I begin with a generous pinch of finely cut tobacco, cradled inside a creased, rectangular sheet of paper, with a thin stripe of glue affixed to the outer edge that faces me. A tiny tobacco envelope. I massage back-and-forth between thumbs and forefingers until the tobacco shrinks into a tight cylindrical bundle. Roll, pinch, roll some more. Stop. Lick and press to seal; shape and trim; flame and light. Inhale, ingest, exhale.

“But cigarettes are disgusting!”

“Don’t you know cigarettes are bad for you, that they kill you?”

I’m consistently amused at the pious indignation, the dirty, condescending looks, the disappointment and shock that I would turn out to be the sort of person who would smoke a cigarette.

“You smoke? I didn’t know you smoked?”

I enjoy smoking cigarettes. A small, hand-rolled “Bugler” is my fag of choice these days. Sometimes I use some pipe tobacco, too, to smooth it out. Cigarettes can be relaxing and quite social, but these are not the best reasons to praise them. The transgression of smoking a cig flies in the face of contemporary reason and resists the trendy storms of health-nuttery and secular sanctimony.
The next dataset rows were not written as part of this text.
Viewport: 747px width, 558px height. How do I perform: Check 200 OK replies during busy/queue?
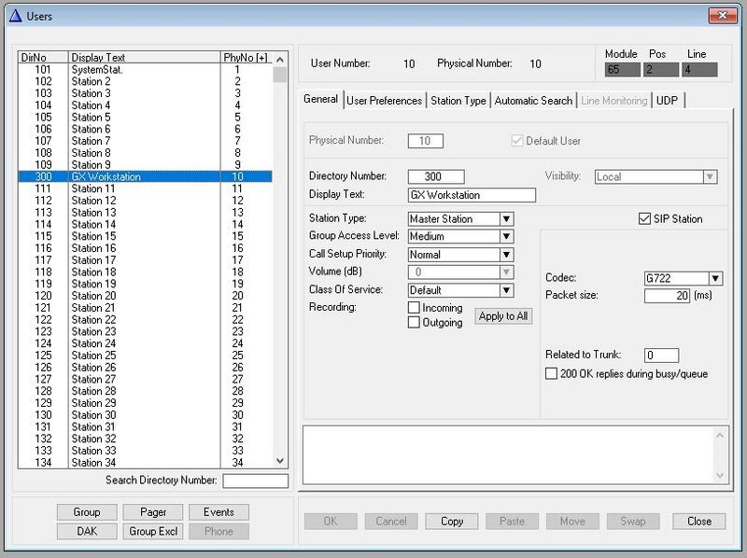(551, 374)
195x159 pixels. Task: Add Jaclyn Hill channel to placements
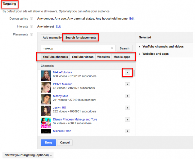(127, 108)
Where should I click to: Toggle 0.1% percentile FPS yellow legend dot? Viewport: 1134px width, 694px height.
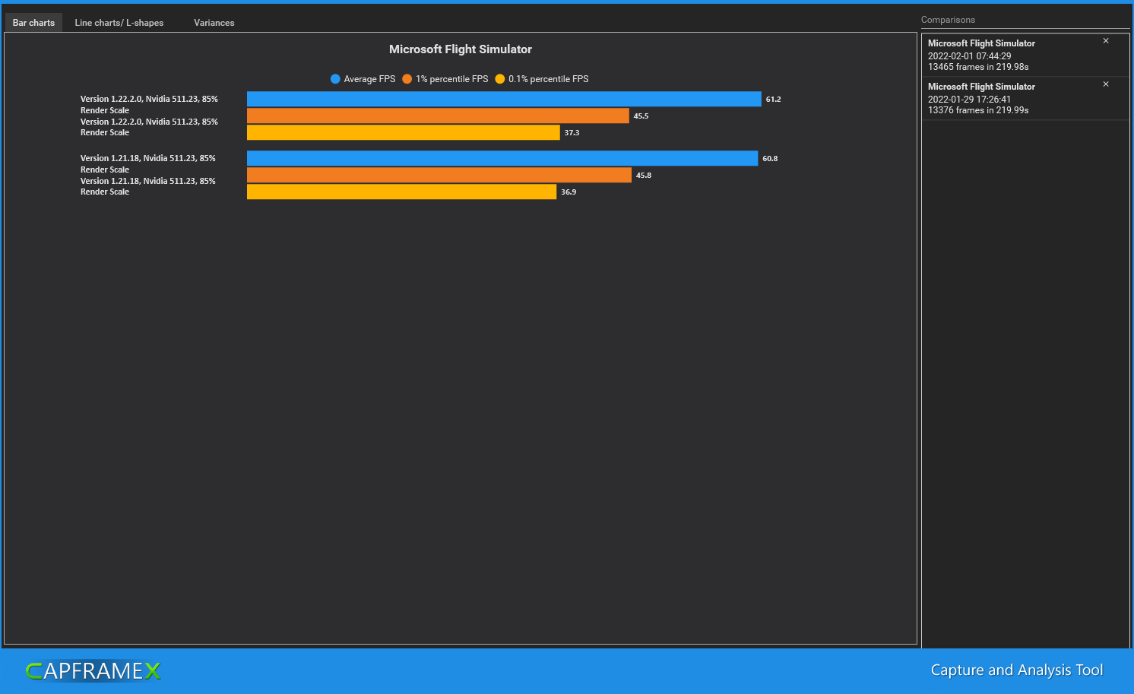500,79
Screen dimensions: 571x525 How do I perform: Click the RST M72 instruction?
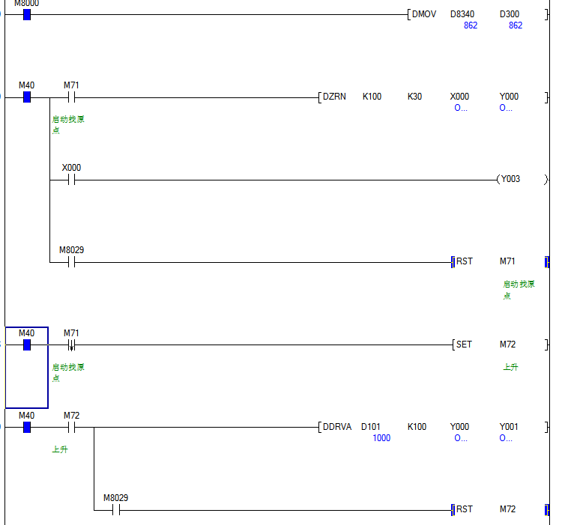click(465, 509)
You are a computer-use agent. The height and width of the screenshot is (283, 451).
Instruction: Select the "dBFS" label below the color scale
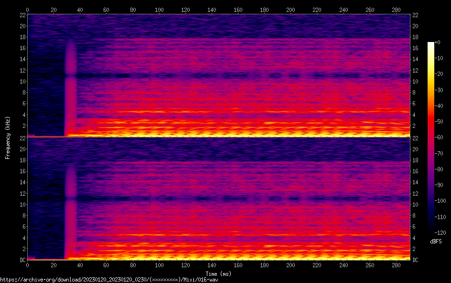tap(435, 242)
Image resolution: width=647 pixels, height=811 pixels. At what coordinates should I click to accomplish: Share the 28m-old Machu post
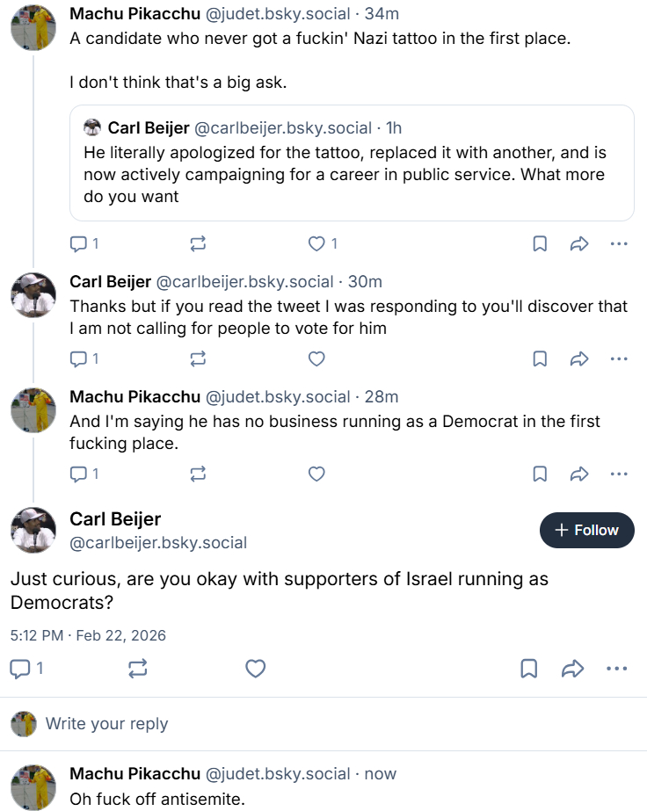(579, 474)
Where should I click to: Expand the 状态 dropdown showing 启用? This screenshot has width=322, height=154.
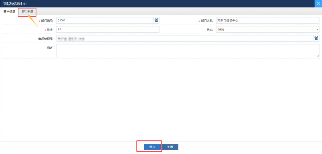tap(267, 29)

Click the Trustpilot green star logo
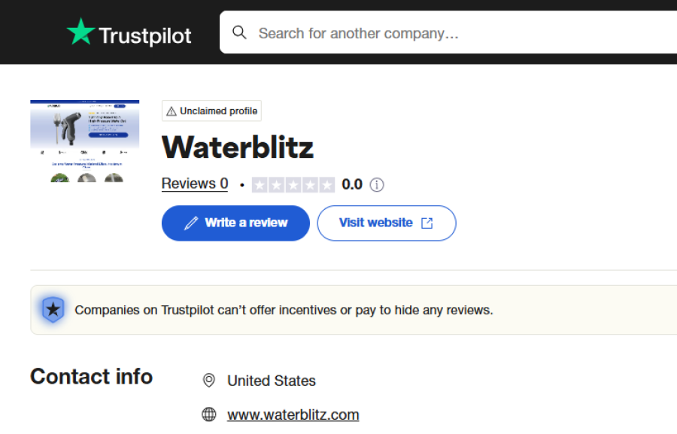click(x=80, y=32)
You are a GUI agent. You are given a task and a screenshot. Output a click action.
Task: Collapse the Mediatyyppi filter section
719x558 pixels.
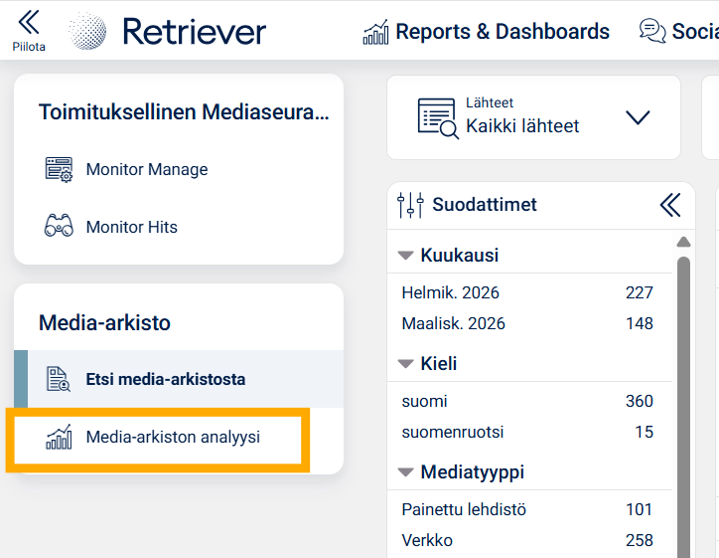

When I light up in public or offer a smoke to someone, just to be polite, it is not simply antiquated or in poor taste: some take it as a total affront, a form of physical assault. In today’s artificial nostalgia for clean, natural things, smoking is dirty and stinky, reminiscent of industrial smog and rural gas-guzzlers. It has gone completely out of style.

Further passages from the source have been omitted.